Molecular investigation of coexistent chronic myeloid leukaemia and peripheral T-cell lymphoma - a case report

Abstract

Chronic myeloid leukemia (CML) is a myeloproliferative neoplasm underlain by the formation of BCR-ABL1 - an aberrant tyrosine kinase - in the leukaemic blasts. Long-term survival rates in CML prior to the advent of tyrosine kinase inhibitors (TKIs) were dismal, albeit the incidence of secondary malignancies was higher than that of age-matched population. Current figures confirm the safety of TKIs with conflicting data concerning the increased risk of secondary tumours. We postulate that care has to be taken when distinguishing between coexisting, secondary-to-treatment and second in sequence, but independent tumourigenic events, in order to achieve an unbiased picture of the adverse effects of novel treatments. To illustrate this point, we present a case of a patient in which CML and peripheral T-cell lymphoma (PTCL) coexisted, although the clinical presentation of the latter followed the achievement of major molecular response of CML to TKIs.

Figure 1

(A) Clinical and treatment history of the patient. Hb – haemoglobin, PLT – platelets, WBC – white blood count, HU – hydroxyurea, CHOP - cyclophosmamide, hydroxydaunorubicin, oncovin (vincristine), prednisone, IGEV - ifosfamide, gemcitabine, vinorelbine, CHR (complete haematological response), PCgR – partial cytogenetic response, CCgR – complete cytogenetic response, MMR – major molecular response, SD – stable disease, PTCL NOS – peripheral T-cell lymphoma not otherwise specified. (B) A representative karyotype obtained by culturing peripheral blood T-cells and staining the resulting metaphases with the standard Q-banding technique. (C) Immunophenotype of the peripheral blood T-cells showing the presence of an aberrant clone.

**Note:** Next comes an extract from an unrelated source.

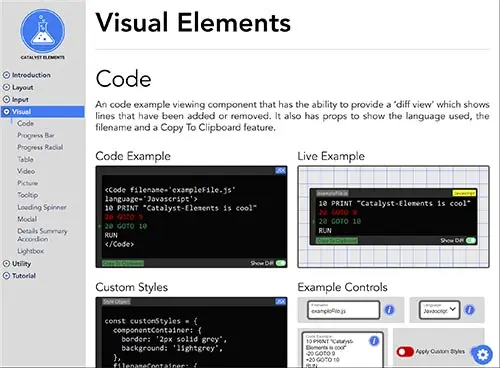Select Progress Bar in the sidebar menu

pos(36,135)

Figure 2. Molecular study of the presence of BCR-ABL1 and t(X;14)-derived fusion transcripts in diagnostic samples corresponding to the two malignancies.

(A) End-point qualitative PCR for the translocation product fusions using primers that map up and down stream of the breakpoints. For t(9;22) also nested PCR was performed. Sample legend: 1 – CML (diagnostic PB sample), 2 – T-NHL (diagnostic PB sample), 3 – H₂O, * – 1^st round PCR product diluted 1:100 before being used as template in nested PCR. The bands visible in the no-template control lanes are due to primer dimer. (B) Quantitative PCR for the fusion gene transcripts. A graph of relative expression and tables of average C_ts are shown. The relative quantity was calculated considering the amount of BCR-ABL1, normalised to ubiquitin, as 100% in the diagnostic CML sample and t(X;14) translocation product 100% in the diagnostic lymphoma sample.

Figure 3. FISH characterisation of diagnostic CML and PTCL samples using the commercial probes that recognise the BCR/ABL fusion or the TCRA/D split.

(A) Ideogram and a typical example of the pattern observed in pathological nuclei hybridised with the Vysis LSI BCR/ABL DC/DF probe showing one fusion, two green and one red signals corresponding to the loss of the reciprocal ABL locus. (B) Ideogram and a typical example of the pattern seen in lymphoma cells the bear the t(X;14) detected as split in the TCRA/D locus. A normal cell with intact 14q locus as testified by the vicinity of the red and green signals and an abnormal cell in which one of the two red/green pairs is separated due to the 14q break are shown. (C) Experiments performed combining the two probes. Big red signal corresponds to the ABL locus, the big green one to the BCR locus, whist the little red and green hybridisation spots correspond to the TCRA/D locus. Ideograms and examples of hybridisation are shown as well as an ideogram of an inexistent cell bearing both translocations.